Resources Management in Run:AI

The BGU HPC cluster utilizes the Run:AI platform to manage computational resources effectively, ensuring researchers can maximize productivity while adhering to fair usage policies. This page explains how resources work in the platform, outlines resource limits, and offers guidance on choosing the right resource configuration for your workloads. It also addresses the concept of over-quota usage.

How Resources Work

The cluster’s resources are allocated and managed using Run:AI, which provides a layer of abstraction over physical compute resources. Key resource types include:

GPU: Graphics Processing Units are the primary computational units for deep learning and other high-performance workloads.
CPU: Central Processing Units handle general-purpose computation and coordination tasks.
Memory: Random Access Memory (RAM) is used to store data required for computations.

When submitting a job, you can specify the amount of each resource type your workload requires. The Run:AI scheduler matches your request to the available resources in the cluster, optimizing for efficiency and fairness.

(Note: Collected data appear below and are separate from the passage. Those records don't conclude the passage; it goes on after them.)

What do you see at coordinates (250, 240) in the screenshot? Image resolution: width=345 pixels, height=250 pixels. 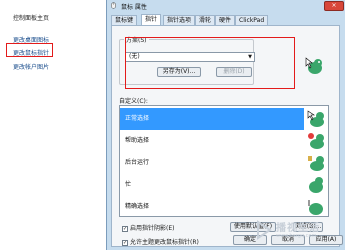 I see `ok-button: 确定` at bounding box center [250, 240].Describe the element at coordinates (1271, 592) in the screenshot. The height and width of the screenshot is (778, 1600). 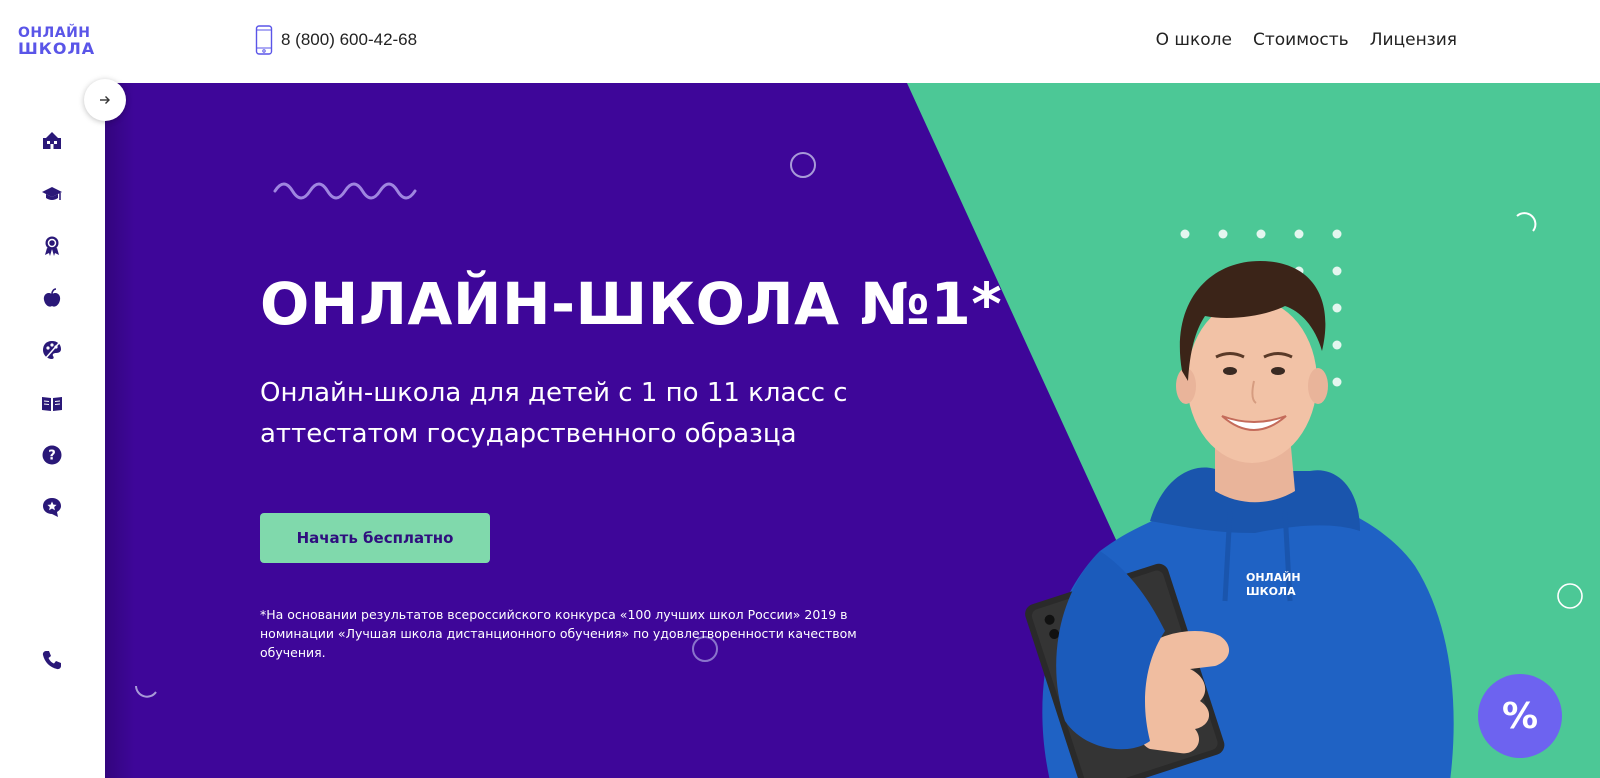
I see `hoodie-logo-line-2: ШКОЛА` at that location.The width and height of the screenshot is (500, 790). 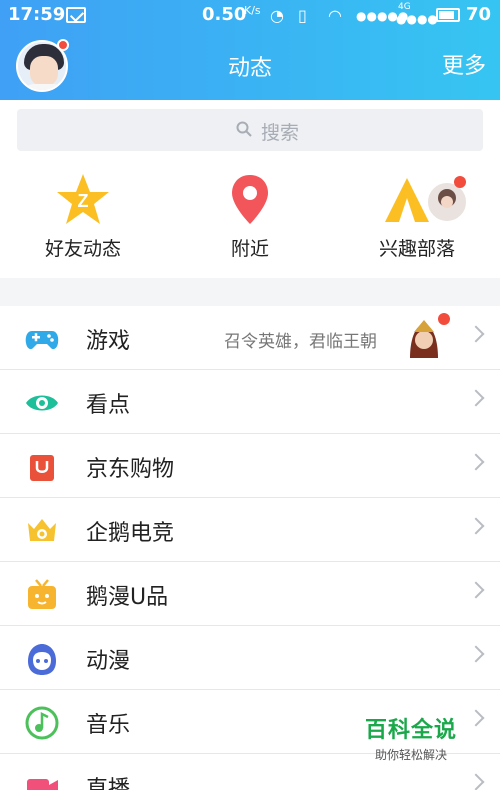 I want to click on list-item-esports: 企鹅电竞, so click(x=250, y=530). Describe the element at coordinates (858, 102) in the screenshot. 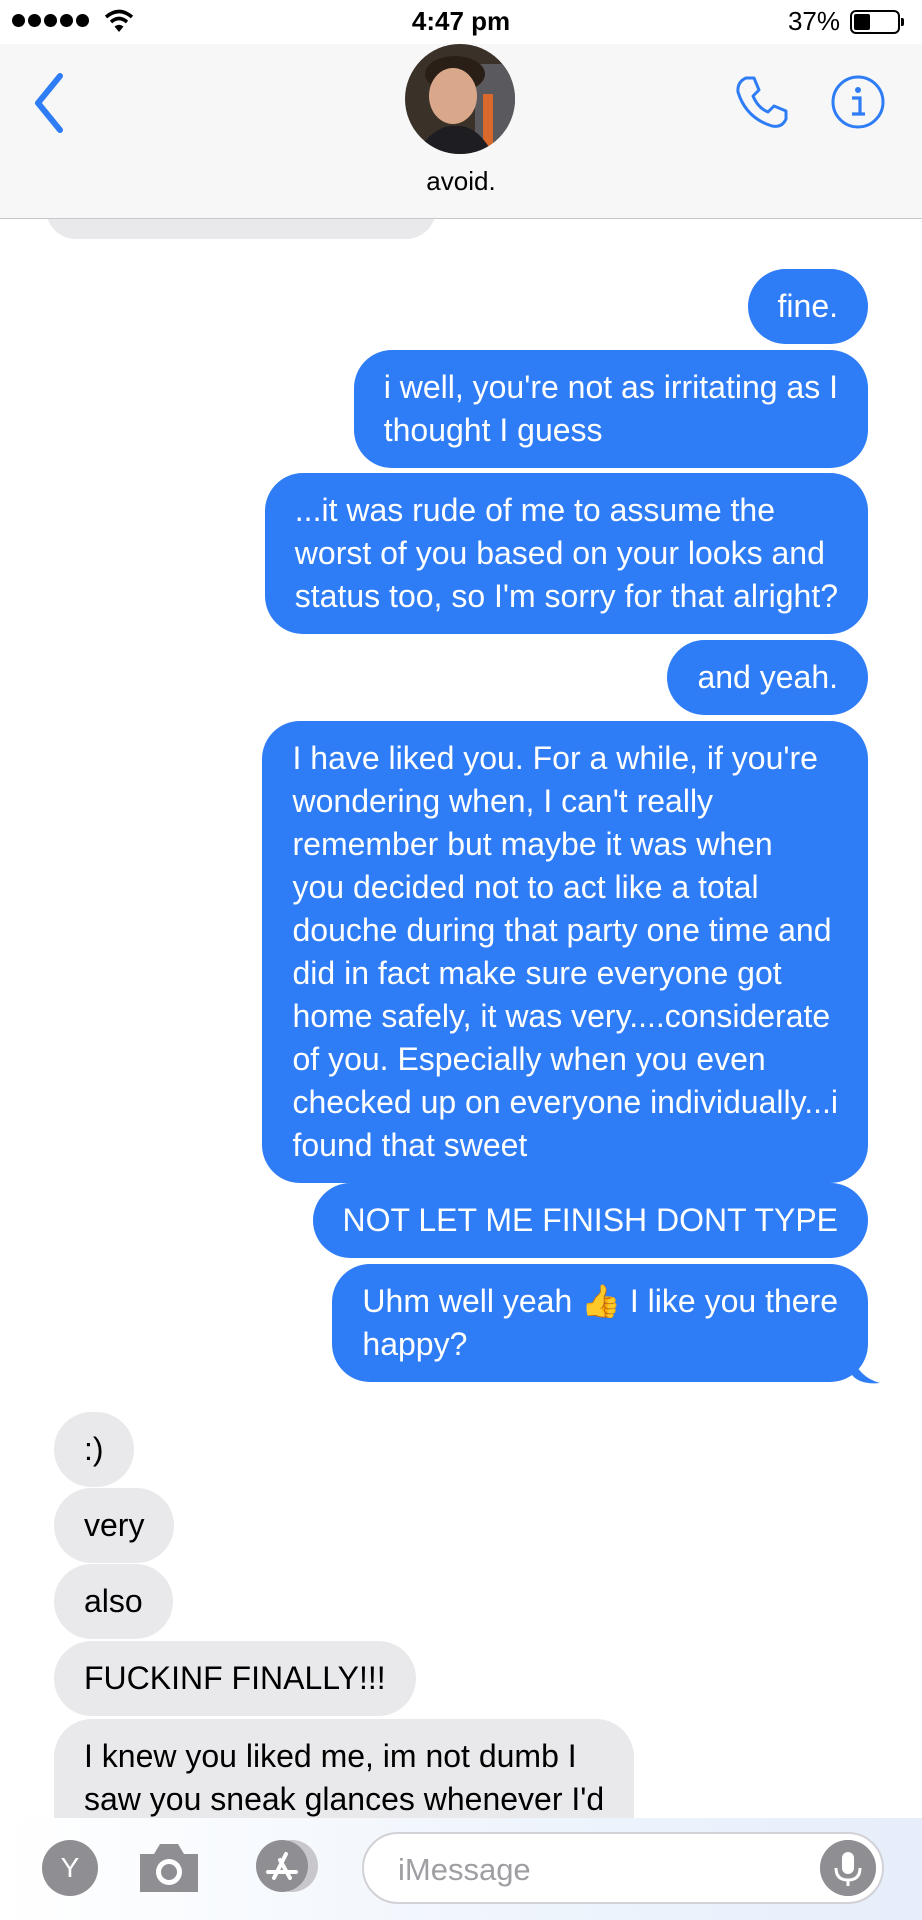

I see `info-icon` at that location.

Understanding Resource Limits

Each researcher is assigned resource quotas to prevent any single user from monopolizing the cluster. Quotas are enforced at the project level and department level and include limits on:

GPU count: The maximum number of GPUs that can be used simultaneously.
CPU cores: The maximum number of CPU cores available for workloads.
Memory: The total memory allocation across all workloads.

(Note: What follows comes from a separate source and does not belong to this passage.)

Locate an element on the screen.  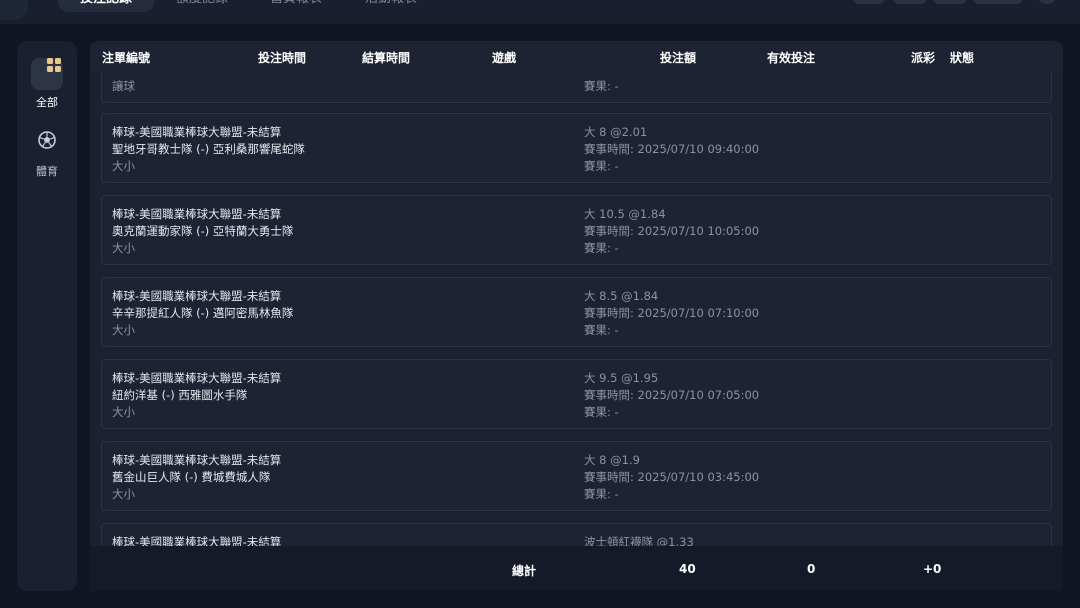
table-row: 棒球-美國職業棒球大聯盟-未結算 波士頓紅襪隊 @1.33 is located at coordinates (576, 534).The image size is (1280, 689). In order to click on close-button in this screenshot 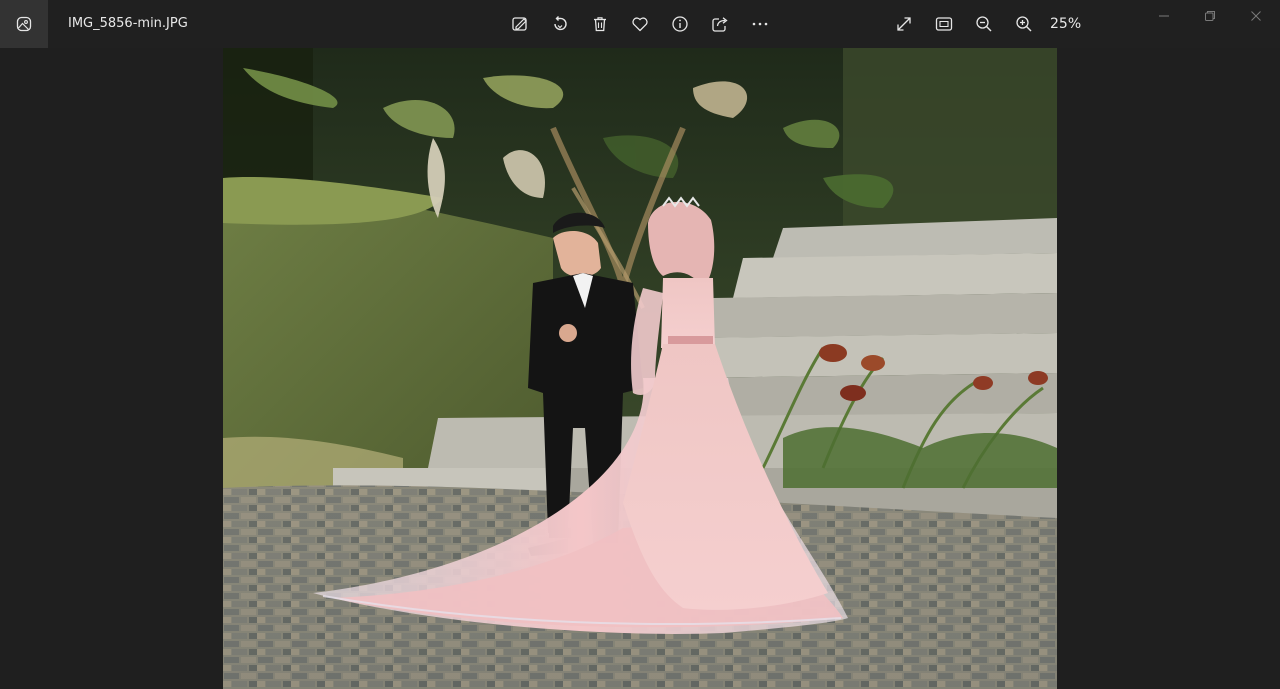, I will do `click(1256, 16)`.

Choosing the Right Resource Configuration

Selecting the appropriate resources depends on your workload’s requirements:

Deep Learning Models: These typically benefit from high GPU usage. Request the number of GPUs and GPU memory needed for training or inference.
Data Preprocessing: CPU and memory are often sufficient. Request more CPU cores if the task involves heavy data manipulation.
Mixed Workloads: Balance GPU, CPU, and memory requests based on the workload’s specific computational needs.

Understanding Over-Quota Usage

Run:AI supports over-quota usage when there are unallocated resources in the cluster. Over-quota jobs are queued and run only if resources become available. These jobs have lower priority compared to jobs within quota.

Do not run time-sensitive jobs on over-quota, as your job may be paused by other jobs with higher priority.

Allocation and Utilization

Efficient resource allocation and utilization are critical for maintaining the performance and fairness of the BGU HPC cluster. The goal is to minimize resource allocation while maximizing utilization, ensuring resources are neither wasted nor underused. High alignment between allocation and utilization results in more effective cluster operations.

Why It Matters

Fair Usage: Keeping allocation to a minimum ensures fair access to resources for all researchers.
Cost-Effectiveness: Over-allocated but underutilized resources are wasted, leading to inefficiency and higher operational costs.

Best Practices

Estimate Needs Accurately: Before submitting a workload, evaluate its resource requirements based on past performance or benchmarks.
Iterative Optimization: Start with conservative resource requests, then scale up based on observed needs.
Avoid Over-Allocation: Requesting more resources than needed reduces the cluster’s ability to serve other workloads effectively.